Cette dernière remarque nous amène à présenter les travaux conduit par Sandra Waxman et collaborateurs qui se sont particulièrement intéressés à la précocité de l’apport du langage sur les compétences de catégorisation. Pour ces auteurs, les mots seraient “‘une invitation à former des catégories’” et ce, bien avant que les enfants maîtrisent eux-mêmes le langage. Au cours de leurs travaux de 1995, Waxman et Markow ont en effet démontré que cette influence serait déjà effective chez des enfants entre 12 et 13 mois. Après une phase d’habituation consistant en la présentation d’une série de dessins appartenant à une catégorie animale, les auteurs observent un regain d’intérêt de la part de l’enfant lorsqu’un dessin d’une autre espèce animale est proposé. Comme nous l’avons vu, cette préférence est classique ; elle témoigne du fait que les enfants ont construit une représentation distincte de ces deux espèces animales. Mais les auteurs ont remarqué que les enfants placés dans la condition expérimentale “avec nom”, pour lesquels une dénomination a été systématiquement associée à la présentation de chaque dessin, sont encore plus sensibles à cette différenciation que les enfants placés en condition “sans nom”. Ainsi, il semble que l’utilisation des noms des objets ait confirmé aux enfants l’appartenance catégorielle de ces objets. En 1997, les travaux conduits par Balaban et Waxman parviennent à démontrer que cette influence peut être observée encore plus tôt, dès 9 mois. Là encore, les enfants placés en condition “avec nom” semblent plus particulièrement sensibles aux différenciations catégorielles ; les auteurs démontrent que la cause de cet effet est bien à rechercher dans une signification du langage (et plus particulièrement des noms) plutôt que dans une attention plus marquée grâce à une stimulation auditive. En effet, lorsque les auteurs, dans leur troisième expérience, utilisent des mots “brouillés” en plus des condition “mot” et “non mot”, elles obtiennent, pour ces mots brouillés, des résultats supérieurs à ceux obtenus dans la condition non verbale (sans stimulation auditive) mais inférieurs à ce qui est obtenu en condition mot.

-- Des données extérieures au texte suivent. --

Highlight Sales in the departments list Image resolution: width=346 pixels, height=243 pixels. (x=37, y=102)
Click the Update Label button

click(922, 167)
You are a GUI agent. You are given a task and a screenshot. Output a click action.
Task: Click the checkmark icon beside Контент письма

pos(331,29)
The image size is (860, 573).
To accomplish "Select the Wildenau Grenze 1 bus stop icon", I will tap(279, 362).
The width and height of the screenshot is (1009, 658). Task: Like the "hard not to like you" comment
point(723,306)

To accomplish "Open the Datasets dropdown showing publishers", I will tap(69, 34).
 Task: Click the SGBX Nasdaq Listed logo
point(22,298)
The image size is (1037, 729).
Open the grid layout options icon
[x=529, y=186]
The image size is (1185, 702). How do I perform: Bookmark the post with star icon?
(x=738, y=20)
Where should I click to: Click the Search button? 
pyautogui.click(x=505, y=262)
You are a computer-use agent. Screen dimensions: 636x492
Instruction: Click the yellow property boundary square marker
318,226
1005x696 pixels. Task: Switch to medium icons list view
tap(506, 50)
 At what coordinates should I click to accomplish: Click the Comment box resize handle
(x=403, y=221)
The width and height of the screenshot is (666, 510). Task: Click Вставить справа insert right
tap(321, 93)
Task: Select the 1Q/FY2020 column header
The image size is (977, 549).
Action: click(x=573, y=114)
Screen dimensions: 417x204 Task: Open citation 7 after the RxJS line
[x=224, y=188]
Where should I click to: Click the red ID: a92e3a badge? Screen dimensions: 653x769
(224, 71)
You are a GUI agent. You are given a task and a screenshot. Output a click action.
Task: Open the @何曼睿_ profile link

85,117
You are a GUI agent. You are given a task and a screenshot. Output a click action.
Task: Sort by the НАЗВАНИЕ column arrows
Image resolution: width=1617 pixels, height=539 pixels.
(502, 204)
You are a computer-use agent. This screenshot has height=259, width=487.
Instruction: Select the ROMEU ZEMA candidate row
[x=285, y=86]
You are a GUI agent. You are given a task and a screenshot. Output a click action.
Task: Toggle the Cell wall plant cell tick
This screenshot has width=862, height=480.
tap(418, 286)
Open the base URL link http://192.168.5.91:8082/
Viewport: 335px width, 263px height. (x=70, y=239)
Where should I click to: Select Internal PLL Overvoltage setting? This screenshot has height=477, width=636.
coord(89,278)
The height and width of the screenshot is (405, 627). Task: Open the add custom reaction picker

Il semble possible de mettre en évidence des règles dans cette relation entre le langage et l’organisation des connaissances conceptuelles. Une des contraintes induites par le langage a notamment été relevée par Soja, Carey et Spelke (1992). Lorsqu’un adulte utilise un nom commun pour désigner un objet inconnu, les enfants considèrent que ce terme correspond à l’objet dans sa globalité plutôt qu’à une de ces composantes. Ceci rejoint l’idée de Waxman (1990), pour qui les traits linguistiques contraignent l’organisation des concepts en mémoire : l’utilisation d’un nom commun guiderait préférentiellement l’enfant vers une catégorisation au niveau super-ordonné (chien, chat...) alors que l’utilisation d’un adjectif conduit l’enfant vers une catégorisation au niveau subordonné (berger allemand, caniche...). Enfin, une des contraintes les plus classiquement observées est celle de l’exclusivité mutuelle. D’une façon générale, pour un enfant, un objet ne pourrait posséder qu’un seul nom, ce nom étant justifié par la différence de cet objet avec d’autres objets ou types d’objets. Les enfants n’acceptent alors de désigner un objet par un pseudo mot que s’ils ne lui ont pas déjà attribué un nom (objet non familier) (Golinkoff, Hirh-Pasek, Lavalée et Baduini, 1985, cité par Siegler, 2001). Toutefois, Bloom (1996, 1998, 2002) rapporte que cette règle n’est pas rigide, les enfants pouvant violer ce principe si on les y obligent.

Le langage, même s’il est souvent décrit comme facilitateur pour la construction et l’organisation des connaissances sémantiques en mémoire, possède à sa base un principe qui doit être dépassé par les enfants pour accéder à l’organisation hiérarchique des objets. Ils devront, en effet, accepter progressivement que plusieurs termes puissent désigner même objet à des niveaux différents de la hiérarchie.

Notes
8.

Cette évaluation a été réalisée avec le questionnaire CDI (Communicative Development Inventory) auprès des parents des 48 enfants ayant participé à leurs études.

9.

C’est sur ce principe d’expérience (induction) que se base notre Expérience 3.